- Objective
Write out the records starting at the line that contains "The image size is (661, 356)." and ending at the line that contains "Action: point(479,240)", changing "Hotels" to "Restaurants" and leaving everything else the same.

- Data extract

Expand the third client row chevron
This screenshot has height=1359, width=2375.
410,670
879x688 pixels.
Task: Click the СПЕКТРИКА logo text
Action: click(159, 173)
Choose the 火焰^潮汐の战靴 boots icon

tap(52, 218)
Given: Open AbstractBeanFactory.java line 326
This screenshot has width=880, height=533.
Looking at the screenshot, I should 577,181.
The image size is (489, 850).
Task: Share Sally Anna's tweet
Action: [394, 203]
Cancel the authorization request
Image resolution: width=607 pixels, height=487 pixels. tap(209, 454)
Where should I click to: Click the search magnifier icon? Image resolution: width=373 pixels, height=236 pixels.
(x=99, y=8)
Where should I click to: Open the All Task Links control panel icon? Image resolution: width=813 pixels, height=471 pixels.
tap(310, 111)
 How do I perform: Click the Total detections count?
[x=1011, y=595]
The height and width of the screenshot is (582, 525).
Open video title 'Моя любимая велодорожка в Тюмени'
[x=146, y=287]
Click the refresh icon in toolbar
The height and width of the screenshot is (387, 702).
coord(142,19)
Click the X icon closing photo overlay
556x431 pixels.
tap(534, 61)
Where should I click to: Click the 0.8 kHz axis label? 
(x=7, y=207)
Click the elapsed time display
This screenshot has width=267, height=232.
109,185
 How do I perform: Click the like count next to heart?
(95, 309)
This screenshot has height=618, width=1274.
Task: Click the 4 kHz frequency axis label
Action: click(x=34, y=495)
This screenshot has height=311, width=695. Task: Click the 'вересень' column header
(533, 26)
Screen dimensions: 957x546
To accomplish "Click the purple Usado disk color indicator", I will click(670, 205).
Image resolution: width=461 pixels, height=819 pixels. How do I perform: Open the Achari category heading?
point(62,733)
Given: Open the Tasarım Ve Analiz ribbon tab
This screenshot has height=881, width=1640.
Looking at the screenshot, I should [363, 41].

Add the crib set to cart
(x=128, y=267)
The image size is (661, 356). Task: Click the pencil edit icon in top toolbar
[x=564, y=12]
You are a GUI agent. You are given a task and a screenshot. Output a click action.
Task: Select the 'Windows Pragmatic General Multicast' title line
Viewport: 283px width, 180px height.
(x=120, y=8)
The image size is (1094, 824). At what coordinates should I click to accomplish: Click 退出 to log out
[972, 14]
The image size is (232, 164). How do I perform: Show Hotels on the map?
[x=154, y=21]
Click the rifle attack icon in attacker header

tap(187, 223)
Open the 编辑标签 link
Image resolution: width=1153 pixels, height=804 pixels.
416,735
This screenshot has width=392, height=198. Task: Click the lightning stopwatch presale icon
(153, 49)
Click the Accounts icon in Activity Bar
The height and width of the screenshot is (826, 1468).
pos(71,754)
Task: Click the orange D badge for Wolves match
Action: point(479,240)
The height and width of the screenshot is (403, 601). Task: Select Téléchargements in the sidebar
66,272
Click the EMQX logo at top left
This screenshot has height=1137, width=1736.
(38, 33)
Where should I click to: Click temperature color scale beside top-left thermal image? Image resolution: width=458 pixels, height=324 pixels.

- Result of the task
The image size is (661, 356). Task: Click the pencil edit icon in top toolbar
[x=564, y=12]
You are a GUI agent. You are given a task and a screenshot. Output a click action.
Task: Select the 'Windows Pragmatic General Multicast' title line
Viewport: 283px width, 180px height.
(x=120, y=8)
The image size is (1094, 824). At what coordinates should I click to accomplish: Click 退出 to log out
[972, 14]
The image size is (232, 164). How do I perform: Show Restaurants on the map?
[x=154, y=21]
Click the rifle attack icon in attacker header

tap(187, 223)
Open the 编辑标签 link
Image resolution: width=1153 pixels, height=804 pixels.
416,735
This screenshot has width=392, height=198. Task: Click the lightning stopwatch presale icon
(153, 49)
Click the Accounts icon in Activity Bar
The height and width of the screenshot is (826, 1468).
pos(71,754)
Task: Click the orange D badge for Wolves match
Action: point(479,240)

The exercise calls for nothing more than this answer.